If all that sounds familiar, it’s because it is. Last year in July, Spike Lee did the wrong thing and featured heavily in a crypto ATM ad targeting minorities excluded from the financial system, encouraging them to invest instead in volatile digital tokens. The argument there is analogous to the subtext of The Bitcoin Academy: The only way out of whatever rut you may find yourself in—poverty, discrimination, exploitation—is through crypto.
“Our currency is not current. Old money—as rich as it looks—is flat-out broke,” Lee bellowed in the ad, wearing a tweed suit and straw hat while holding a cane. “They call it green, but it’s only white. Where’s the women, the Black folks, the people of color? Native Americans got a nickel—a nickel! People don’t even stop and pick up a nickel outside.”

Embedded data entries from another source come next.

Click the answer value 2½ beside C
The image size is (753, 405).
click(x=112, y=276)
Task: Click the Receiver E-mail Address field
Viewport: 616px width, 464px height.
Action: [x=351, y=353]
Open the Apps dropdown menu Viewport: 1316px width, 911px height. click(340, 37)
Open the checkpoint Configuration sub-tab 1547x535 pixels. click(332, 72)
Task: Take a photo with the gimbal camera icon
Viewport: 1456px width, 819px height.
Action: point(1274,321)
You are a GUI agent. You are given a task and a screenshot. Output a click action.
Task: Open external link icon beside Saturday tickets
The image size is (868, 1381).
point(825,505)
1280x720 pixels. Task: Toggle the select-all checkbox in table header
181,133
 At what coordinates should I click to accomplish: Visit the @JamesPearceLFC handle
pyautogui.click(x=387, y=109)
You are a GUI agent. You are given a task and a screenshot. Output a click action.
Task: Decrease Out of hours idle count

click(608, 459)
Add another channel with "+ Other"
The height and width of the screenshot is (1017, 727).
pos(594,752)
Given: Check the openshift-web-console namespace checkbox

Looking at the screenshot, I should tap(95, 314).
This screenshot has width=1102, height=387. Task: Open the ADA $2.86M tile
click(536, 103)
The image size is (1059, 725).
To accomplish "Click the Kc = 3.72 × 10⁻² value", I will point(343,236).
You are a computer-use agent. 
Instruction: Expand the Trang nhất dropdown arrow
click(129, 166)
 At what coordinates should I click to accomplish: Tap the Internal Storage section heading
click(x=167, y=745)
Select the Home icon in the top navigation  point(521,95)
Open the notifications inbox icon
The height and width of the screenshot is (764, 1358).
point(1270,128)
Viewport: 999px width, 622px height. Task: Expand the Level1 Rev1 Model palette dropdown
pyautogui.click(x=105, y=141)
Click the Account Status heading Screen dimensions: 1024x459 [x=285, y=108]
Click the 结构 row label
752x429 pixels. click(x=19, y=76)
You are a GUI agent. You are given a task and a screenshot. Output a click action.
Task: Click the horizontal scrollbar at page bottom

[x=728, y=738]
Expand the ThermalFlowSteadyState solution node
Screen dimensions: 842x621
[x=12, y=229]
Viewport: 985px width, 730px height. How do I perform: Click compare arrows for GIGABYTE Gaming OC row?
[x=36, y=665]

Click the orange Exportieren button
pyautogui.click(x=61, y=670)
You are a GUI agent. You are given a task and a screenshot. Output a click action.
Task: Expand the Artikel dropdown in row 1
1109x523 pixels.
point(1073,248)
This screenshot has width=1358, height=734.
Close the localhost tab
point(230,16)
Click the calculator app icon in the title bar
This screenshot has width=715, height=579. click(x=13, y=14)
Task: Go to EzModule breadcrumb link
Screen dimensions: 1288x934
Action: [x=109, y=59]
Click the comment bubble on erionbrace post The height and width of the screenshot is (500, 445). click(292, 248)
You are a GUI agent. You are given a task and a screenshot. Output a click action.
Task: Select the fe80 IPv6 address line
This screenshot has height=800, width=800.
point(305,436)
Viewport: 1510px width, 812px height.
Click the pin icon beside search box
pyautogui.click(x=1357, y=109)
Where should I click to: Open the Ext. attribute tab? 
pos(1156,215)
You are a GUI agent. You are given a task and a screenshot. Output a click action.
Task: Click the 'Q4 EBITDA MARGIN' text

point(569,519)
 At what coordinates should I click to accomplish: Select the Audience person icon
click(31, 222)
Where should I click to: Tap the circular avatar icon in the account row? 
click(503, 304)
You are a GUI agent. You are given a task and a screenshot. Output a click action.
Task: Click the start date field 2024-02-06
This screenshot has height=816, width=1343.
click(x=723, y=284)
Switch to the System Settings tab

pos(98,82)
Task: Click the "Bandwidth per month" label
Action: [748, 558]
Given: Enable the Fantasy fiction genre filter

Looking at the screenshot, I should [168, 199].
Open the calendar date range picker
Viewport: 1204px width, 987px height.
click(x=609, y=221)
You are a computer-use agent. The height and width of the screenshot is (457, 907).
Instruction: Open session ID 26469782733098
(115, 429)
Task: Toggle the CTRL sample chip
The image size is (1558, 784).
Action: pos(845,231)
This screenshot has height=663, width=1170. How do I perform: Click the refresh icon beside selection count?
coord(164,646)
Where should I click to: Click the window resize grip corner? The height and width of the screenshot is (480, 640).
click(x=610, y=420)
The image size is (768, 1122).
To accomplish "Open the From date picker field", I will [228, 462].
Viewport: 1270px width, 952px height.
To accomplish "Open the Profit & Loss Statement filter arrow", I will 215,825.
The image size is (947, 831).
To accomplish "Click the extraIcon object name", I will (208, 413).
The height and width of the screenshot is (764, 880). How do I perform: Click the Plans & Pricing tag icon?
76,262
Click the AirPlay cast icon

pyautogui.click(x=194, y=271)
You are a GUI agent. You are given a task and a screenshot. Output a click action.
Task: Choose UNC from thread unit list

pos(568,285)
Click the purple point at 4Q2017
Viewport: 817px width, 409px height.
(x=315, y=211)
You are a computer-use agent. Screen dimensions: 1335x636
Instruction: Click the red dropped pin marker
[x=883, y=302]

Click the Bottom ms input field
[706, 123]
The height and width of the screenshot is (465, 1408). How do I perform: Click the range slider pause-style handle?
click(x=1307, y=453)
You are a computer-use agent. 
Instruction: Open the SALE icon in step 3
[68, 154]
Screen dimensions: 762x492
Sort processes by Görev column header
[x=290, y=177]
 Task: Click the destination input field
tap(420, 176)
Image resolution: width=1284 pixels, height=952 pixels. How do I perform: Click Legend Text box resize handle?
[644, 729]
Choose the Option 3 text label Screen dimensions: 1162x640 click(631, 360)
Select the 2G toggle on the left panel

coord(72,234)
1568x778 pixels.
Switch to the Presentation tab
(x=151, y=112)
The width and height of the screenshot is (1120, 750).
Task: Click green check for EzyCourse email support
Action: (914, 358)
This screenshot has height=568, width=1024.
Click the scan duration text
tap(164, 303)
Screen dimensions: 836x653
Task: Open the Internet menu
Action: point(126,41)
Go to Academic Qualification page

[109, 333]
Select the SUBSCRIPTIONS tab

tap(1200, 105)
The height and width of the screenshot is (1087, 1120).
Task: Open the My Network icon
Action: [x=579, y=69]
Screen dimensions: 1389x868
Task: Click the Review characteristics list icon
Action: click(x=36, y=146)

Lee’s ad hones in on the fact that a significant number of households are unbanked because they don’t trust banks, don’t want volatile fees, want more privacy, but also—crucially—can’t actually afford a bank account. We’ve also seen this rhetoric before when a Cory Booker staffer took to Twitter to insist crypto held “incredible equalizing power and opportunity” for minorities excluded from the traditional finance system. And yet, the commercial fails to acknowledge that the crypto sector is rife with volatile assets, unpredictable transaction fees, and rampant fraud, and can suddenly eviscerate an investment in the blink of an eye.
As critics have pointed out, these talking points and targeted demographics aren’t too far from what we saw in the years before the housing crisis as predatory lenders targeted minorities with subprime loans. Contemporary discussions praised this predation, framing it as a way to equalize power and opportunity for minorities excluded from homeownership, even though the supposed path to inclusion was an incredibly risky asset. When the bubble burst, the targeted groups never fully recovered—the COVID-19 pandemic has only made things worse, in fact.
If the logic that underwrites Lee’s ad and Booker’s new line doesn’t hold up to scrutiny, it’s not clear why the collaboration between Dorsey and Jay-Z should either—even if their project is just focused on Bitcoin, the original cryptocurrency. Sure, Bitcoin is less volatile than the host of digital tokens that have followed it in that it hasn’t completely collapsed to 0, but it has still seen massive crashes repeatedly in the last half year and over the past decade.
For small traders who are investing their savings, these price movements can and often do wipe them out. For poor people excluded from the traditional financial system, throwing them to a new one full of bubbles, fraud, exploitation, and volatility won’t teach them much—it’ll just be old wine in new skins.